The processing time for the signal from the superconducting series-junction detector and the kinetic inductance detector is normally from several microseconds to several tens of microseconds. Therefore, in the case of these superconducting radiation detectors, the radiation energy expended in generating electrons and holes in the radiation absorber, such as a semiconductor or insulator, by the radiation does not contribute to the signal unless the electrons and holes recombine within the time for extracting and processing the signal, and the energy is thereof is converted to phonons. However, the lifetime of excited electrons in a high-purity silicon substrate, in other words, the electron-hole recombination time, is from several tens of microseconds to 1 millisecond or longer.
In addition, for example, in the case where the radiation absorber is semiconductor silicon and where the radiation is X-rays, it is well-known that about 30% of the X-ray energy is imparted to electrons, and the remaining about 70% is expended in generating phonons.
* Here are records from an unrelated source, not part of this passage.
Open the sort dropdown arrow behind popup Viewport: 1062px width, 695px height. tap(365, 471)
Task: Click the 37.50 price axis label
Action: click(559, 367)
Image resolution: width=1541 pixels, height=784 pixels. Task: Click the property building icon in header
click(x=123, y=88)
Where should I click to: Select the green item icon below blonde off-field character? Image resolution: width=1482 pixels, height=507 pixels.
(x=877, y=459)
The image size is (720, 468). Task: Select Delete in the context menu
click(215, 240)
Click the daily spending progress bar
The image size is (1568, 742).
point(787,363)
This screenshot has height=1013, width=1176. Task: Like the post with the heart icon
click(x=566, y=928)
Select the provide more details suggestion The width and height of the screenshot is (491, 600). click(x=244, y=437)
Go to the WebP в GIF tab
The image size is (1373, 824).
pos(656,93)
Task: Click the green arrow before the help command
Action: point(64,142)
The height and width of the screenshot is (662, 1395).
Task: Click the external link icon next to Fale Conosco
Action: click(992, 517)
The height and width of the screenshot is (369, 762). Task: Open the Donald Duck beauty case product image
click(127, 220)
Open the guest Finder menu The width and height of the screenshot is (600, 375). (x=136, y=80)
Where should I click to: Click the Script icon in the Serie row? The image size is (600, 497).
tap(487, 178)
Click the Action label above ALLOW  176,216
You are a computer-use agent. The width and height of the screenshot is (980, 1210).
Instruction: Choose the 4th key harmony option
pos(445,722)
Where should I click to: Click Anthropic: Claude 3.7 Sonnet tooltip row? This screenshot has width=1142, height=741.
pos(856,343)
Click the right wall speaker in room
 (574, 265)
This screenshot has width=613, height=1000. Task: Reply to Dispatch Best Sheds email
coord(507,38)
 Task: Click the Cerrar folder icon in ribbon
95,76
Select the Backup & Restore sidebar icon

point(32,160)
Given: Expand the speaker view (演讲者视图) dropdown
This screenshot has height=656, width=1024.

However, this energy distribution ratio statistically fluctuates for each unit of radiation even though the radiation energy is constant, and this statistical fluctuation degrades the energy resolution.
Unless the excitation energy possessed by electrons excited by radiation such as X-rays and light is released in the form of phonons within the signal measurement time, there is a problem in that, not only does the energy resolution of these detectors deteriorate, but also the sensitivity is reduced by a corresponding amount.